The Crown Prosecution Service has said there would be no let up in the "cash-for-honours" investigation despite a decision to drop inquiries against the first person to be arrested in the case.

The decision not to prosecute Des Smith, a fund-raiser for Tony Blair's flagship city academies, on grounds of " insufficient evidence" came as a short-lived respite to the Prime Minister. "The wider police investigation continues," the Crown Prosecution Service (CPS) said yesterday.

Mr Blair has been warned by colleagues that he would be expected to quit to clear his name if any of his staff were charged. Two of Mr Blair's close allies - Ruth Turner, his "gatekeeper" in Downing Street, and Lord Levy, the Labour Party's chief fundraiser - have already been arrested on suspicion of perverting the course of justice.

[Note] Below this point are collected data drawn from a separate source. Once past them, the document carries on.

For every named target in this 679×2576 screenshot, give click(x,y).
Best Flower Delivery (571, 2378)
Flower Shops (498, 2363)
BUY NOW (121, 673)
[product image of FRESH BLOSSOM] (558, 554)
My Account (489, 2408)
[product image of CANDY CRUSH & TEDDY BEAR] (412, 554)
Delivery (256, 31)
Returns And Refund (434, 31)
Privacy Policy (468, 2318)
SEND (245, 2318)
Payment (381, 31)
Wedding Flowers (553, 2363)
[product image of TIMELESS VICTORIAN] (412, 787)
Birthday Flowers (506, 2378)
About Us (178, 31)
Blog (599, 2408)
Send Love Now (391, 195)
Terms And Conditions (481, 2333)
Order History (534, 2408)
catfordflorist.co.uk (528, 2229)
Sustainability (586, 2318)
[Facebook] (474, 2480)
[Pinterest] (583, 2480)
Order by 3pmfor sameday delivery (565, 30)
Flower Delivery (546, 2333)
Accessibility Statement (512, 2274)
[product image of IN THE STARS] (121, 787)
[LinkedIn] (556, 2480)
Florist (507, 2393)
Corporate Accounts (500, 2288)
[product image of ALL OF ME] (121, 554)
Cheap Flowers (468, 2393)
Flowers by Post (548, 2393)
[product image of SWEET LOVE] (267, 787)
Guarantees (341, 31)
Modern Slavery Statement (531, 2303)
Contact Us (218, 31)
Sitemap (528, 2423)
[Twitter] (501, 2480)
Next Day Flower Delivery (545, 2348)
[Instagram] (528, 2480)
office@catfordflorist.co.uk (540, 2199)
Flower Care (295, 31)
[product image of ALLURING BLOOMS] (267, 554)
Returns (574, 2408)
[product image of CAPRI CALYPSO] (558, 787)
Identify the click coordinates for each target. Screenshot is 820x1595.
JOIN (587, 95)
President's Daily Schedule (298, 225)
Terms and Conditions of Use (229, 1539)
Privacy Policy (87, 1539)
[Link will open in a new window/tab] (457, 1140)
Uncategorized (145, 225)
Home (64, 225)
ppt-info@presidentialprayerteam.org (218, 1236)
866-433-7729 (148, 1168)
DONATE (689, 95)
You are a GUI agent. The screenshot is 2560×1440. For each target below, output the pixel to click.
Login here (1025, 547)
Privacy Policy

The Prime Minister's chief of staff, Jonathan Powell, could be the next to be interviewed by the Metropolitan Police, who are now focusing on allegations of cover-up inside No 10.

The CPS said there was not enough evidence to charge Mr Smith, who was arrested after it was reported that he told an undercover newspaper journalist that sponsors who gave millions of pounds to the schools could expect honours. His lawyers, who said he categorically denied the claims, were informed by Scotland Yard that there was insufficient evidence to charge him with an offence under the Honours (Prevention of Abuses) Act 1925.

"Although it is clear that Mr Smith made some indiscreet comments to an undercover journalist, his conversations did not provide evidence that he was trying to obtain funding for city academies in exchange for honours," said the CPS.

Scotland Yard said: "The wider police investigation is ongoing and as a result there will be no further police comment at this stage."

Mr Smith said: "It's just been going for so long. I'm relieved that it's over. It was nonsense from the beginning." He refused to comment on whether the charge meant others caught up in the affair may not face honours charges.

Gus O'Donnell, the Cabinet Secretary, told the Commons Public Administration Committee yesterday that Downing Street was "complying fully" with police requests, and he dismissed reports of a hidden email system within No 10.